Every record is to be printed exactly as it appears.

[Information shown Boundary: Start]

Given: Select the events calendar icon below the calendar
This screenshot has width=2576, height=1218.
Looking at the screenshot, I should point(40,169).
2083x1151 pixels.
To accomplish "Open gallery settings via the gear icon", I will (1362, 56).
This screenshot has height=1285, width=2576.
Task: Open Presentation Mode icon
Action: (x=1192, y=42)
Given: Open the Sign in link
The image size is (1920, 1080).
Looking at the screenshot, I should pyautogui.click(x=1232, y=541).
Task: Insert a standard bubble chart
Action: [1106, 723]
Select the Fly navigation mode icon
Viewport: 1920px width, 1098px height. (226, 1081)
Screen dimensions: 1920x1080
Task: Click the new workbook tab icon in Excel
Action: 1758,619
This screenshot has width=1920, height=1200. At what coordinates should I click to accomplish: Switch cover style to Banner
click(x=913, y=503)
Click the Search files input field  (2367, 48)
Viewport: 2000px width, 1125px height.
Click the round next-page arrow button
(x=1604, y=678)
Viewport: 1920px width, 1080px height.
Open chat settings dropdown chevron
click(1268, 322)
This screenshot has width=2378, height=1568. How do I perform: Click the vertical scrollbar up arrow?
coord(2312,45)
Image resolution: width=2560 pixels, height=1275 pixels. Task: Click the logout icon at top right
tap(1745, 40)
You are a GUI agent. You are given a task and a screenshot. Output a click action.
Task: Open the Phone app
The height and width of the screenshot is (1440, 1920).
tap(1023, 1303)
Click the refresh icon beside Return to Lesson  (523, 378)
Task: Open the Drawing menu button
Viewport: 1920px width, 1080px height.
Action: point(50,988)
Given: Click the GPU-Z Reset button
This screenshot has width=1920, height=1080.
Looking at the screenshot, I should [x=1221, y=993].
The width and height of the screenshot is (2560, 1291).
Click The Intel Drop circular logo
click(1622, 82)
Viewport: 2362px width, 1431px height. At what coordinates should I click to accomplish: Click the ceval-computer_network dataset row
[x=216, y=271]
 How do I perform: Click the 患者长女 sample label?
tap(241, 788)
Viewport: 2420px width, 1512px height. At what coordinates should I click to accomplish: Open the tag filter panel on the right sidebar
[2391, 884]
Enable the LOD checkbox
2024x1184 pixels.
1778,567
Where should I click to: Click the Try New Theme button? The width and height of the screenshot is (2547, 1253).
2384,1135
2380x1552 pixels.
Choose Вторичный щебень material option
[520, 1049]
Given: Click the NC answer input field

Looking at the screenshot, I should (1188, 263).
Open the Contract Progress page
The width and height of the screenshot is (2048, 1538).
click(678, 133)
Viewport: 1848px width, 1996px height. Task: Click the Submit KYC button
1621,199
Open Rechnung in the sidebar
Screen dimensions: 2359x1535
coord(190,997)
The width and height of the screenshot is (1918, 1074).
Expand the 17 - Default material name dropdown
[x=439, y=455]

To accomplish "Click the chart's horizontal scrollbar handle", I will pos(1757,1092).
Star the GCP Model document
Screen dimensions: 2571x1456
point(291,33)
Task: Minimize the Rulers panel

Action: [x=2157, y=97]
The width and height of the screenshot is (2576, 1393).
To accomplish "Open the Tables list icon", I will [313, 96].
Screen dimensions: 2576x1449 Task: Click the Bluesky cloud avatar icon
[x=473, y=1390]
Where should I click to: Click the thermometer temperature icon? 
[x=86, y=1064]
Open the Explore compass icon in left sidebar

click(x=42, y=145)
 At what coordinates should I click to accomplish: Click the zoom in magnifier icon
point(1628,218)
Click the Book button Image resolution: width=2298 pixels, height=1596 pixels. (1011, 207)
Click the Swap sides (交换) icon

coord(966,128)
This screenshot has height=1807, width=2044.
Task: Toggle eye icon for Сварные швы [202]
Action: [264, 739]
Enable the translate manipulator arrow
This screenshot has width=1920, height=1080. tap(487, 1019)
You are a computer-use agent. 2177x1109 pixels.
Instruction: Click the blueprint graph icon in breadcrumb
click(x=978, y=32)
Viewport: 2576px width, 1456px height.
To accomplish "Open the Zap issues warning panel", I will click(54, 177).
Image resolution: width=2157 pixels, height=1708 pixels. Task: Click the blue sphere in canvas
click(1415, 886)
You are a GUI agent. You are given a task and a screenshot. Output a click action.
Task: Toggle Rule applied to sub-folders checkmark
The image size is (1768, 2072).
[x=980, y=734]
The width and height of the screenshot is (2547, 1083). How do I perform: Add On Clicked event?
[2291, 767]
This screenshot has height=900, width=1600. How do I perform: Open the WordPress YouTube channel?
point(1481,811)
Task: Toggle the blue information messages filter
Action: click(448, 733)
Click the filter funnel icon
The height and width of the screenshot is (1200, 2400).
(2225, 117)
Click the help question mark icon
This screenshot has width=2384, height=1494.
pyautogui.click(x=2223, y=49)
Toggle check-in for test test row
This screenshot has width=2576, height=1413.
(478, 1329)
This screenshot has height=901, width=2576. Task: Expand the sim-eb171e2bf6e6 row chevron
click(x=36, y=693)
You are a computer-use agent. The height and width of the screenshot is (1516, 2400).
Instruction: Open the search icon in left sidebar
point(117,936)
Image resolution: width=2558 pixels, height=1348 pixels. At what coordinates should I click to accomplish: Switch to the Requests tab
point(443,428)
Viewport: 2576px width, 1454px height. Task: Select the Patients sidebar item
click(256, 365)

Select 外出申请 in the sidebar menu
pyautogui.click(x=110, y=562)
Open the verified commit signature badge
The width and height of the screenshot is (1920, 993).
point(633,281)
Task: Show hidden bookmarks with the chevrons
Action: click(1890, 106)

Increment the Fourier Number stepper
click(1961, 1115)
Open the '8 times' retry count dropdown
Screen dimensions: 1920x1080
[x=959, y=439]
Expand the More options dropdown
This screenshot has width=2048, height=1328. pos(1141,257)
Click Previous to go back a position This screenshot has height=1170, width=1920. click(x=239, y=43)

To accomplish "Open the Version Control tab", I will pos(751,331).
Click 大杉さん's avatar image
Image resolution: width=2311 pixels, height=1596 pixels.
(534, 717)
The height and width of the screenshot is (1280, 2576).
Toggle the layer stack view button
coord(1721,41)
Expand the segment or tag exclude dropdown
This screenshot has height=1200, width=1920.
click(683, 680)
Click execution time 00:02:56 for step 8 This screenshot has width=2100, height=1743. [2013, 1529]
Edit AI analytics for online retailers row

[Information shown Boundary: End]

§ **The completed task**
Given: Select the events calendar icon below the calendar
This screenshot has width=2576, height=1218.
Looking at the screenshot, I should point(40,169).
2083x1151 pixels.
To accomplish "Open gallery settings via the gear icon", I will (1362, 56).
This screenshot has height=1285, width=2576.
Task: Open Presentation Mode icon
Action: (x=1192, y=42)
Given: Open the Sign in link
The image size is (1920, 1080).
Looking at the screenshot, I should pyautogui.click(x=1232, y=541).
Task: Insert a standard bubble chart
Action: [1106, 723]
Select the Fly navigation mode icon
Viewport: 1920px width, 1098px height. (226, 1081)
Screen dimensions: 1920x1080
Task: Click the new workbook tab icon in Excel
Action: 1758,619
This screenshot has width=1920, height=1200. At what coordinates should I click to accomplish: Switch cover style to Banner
click(x=913, y=503)
Click the Search files input field  (2367, 48)
Viewport: 2000px width, 1125px height.
Click the round next-page arrow button
(x=1604, y=678)
Viewport: 1920px width, 1080px height.
Open chat settings dropdown chevron
click(1268, 322)
This screenshot has width=2378, height=1568. How do I perform: Click the vertical scrollbar up arrow?
coord(2312,45)
Image resolution: width=2560 pixels, height=1275 pixels. Task: Click the logout icon at top right
tap(1745, 40)
You are a GUI agent. You are given a task and a screenshot. Output a click action.
Task: Open the Phone app
The height and width of the screenshot is (1440, 1920).
tap(1023, 1303)
Click the refresh icon beside Return to Lesson  (523, 378)
Task: Open the Drawing menu button
Viewport: 1920px width, 1080px height.
Action: point(50,988)
Given: Click the GPU-Z Reset button
This screenshot has width=1920, height=1080.
Looking at the screenshot, I should [x=1221, y=993].
The width and height of the screenshot is (2560, 1291).
Click The Intel Drop circular logo
click(1622, 82)
Viewport: 2362px width, 1431px height. At what coordinates should I click to accomplish: Click the ceval-computer_network dataset row
[x=216, y=271]
 How do I perform: Click the 患者长女 sample label?
tap(241, 788)
Viewport: 2420px width, 1512px height. At what coordinates should I click to accomplish: Open the tag filter panel on the right sidebar
[2391, 884]
Enable the LOD checkbox
2024x1184 pixels.
1778,567
Where should I click to: Click the Try New Theme button? The width and height of the screenshot is (2547, 1253).
2384,1135
2380x1552 pixels.
Choose Вторичный щебень material option
[520, 1049]
Given: Click the NC answer input field

Looking at the screenshot, I should (1188, 263).
Open the Contract Progress page
The width and height of the screenshot is (2048, 1538).
click(678, 133)
Viewport: 1848px width, 1996px height. Task: Click the Submit KYC button
1621,199
Open Rechnung in the sidebar
Screen dimensions: 2359x1535
coord(190,997)
The width and height of the screenshot is (1918, 1074).
Expand the 17 - Default material name dropdown
[x=439, y=455]

To accomplish "Click the chart's horizontal scrollbar handle", I will pos(1757,1092).
Star the GCP Model document
Screen dimensions: 2571x1456
point(291,33)
Task: Minimize the Rulers panel

Action: [x=2157, y=97]
The width and height of the screenshot is (2576, 1393).
To accomplish "Open the Tables list icon", I will [313, 96].
Screen dimensions: 2576x1449 Task: Click the Bluesky cloud avatar icon
[x=473, y=1390]
Where should I click to: Click the thermometer temperature icon? 
[x=86, y=1064]
Open the Explore compass icon in left sidebar

click(x=42, y=145)
 At what coordinates should I click to accomplish: Click the zoom in magnifier icon
point(1628,218)
Click the Book button Image resolution: width=2298 pixels, height=1596 pixels. (1011, 207)
Click the Swap sides (交换) icon

coord(966,128)
This screenshot has height=1807, width=2044.
Task: Toggle eye icon for Сварные швы [202]
Action: [264, 739]
Enable the translate manipulator arrow
This screenshot has width=1920, height=1080. tap(487, 1019)
You are a computer-use agent. 2177x1109 pixels.
Instruction: Click the blueprint graph icon in breadcrumb
click(x=978, y=32)
Viewport: 2576px width, 1456px height.
To accomplish "Open the Zap issues warning panel", I will click(54, 177).
Image resolution: width=2157 pixels, height=1708 pixels. Task: Click the blue sphere in canvas
click(1415, 886)
You are a GUI agent. You are given a task and a screenshot. Output a click action.
Task: Toggle Rule applied to sub-folders checkmark
The image size is (1768, 2072).
[x=980, y=734]
The width and height of the screenshot is (2547, 1083). How do I perform: Add On Clicked event?
[2291, 767]
This screenshot has height=900, width=1600. How do I perform: Open the WordPress YouTube channel?
point(1481,811)
Task: Toggle the blue information messages filter
Action: click(448, 733)
Click the filter funnel icon
The height and width of the screenshot is (1200, 2400).
(2225, 117)
Click the help question mark icon
This screenshot has width=2384, height=1494.
pyautogui.click(x=2223, y=49)
Toggle check-in for test test row
This screenshot has width=2576, height=1413.
(478, 1329)
This screenshot has height=901, width=2576. Task: Expand the sim-eb171e2bf6e6 row chevron
click(x=36, y=693)
You are a computer-use agent. The height and width of the screenshot is (1516, 2400).
Instruction: Open the search icon in left sidebar
point(117,936)
Image resolution: width=2558 pixels, height=1348 pixels. At what coordinates should I click to accomplish: Switch to the Requests tab
point(443,428)
Viewport: 2576px width, 1454px height. Task: Select the Patients sidebar item
click(256, 365)

Select 外出申请 in the sidebar menu
pyautogui.click(x=110, y=562)
Open the verified commit signature badge
The width and height of the screenshot is (1920, 993).
point(633,281)
Task: Show hidden bookmarks with the chevrons
Action: click(1890, 106)

Increment the Fourier Number stepper
click(1961, 1115)
Open the '8 times' retry count dropdown
Screen dimensions: 1920x1080
[x=959, y=439]
Expand the More options dropdown
This screenshot has width=2048, height=1328. pos(1141,257)
Click Previous to go back a position This screenshot has height=1170, width=1920. click(x=239, y=43)

To accomplish "Open the Version Control tab", I will pos(751,331).
Click 大杉さん's avatar image
Image resolution: width=2311 pixels, height=1596 pixels.
(534, 717)
The height and width of the screenshot is (1280, 2576).
Toggle the layer stack view button
coord(1721,41)
Expand the segment or tag exclude dropdown
This screenshot has height=1200, width=1920.
click(683, 680)
Click execution time 00:02:56 for step 8 This screenshot has width=2100, height=1743. [2013, 1529]
Edit AI analytics for online retailers row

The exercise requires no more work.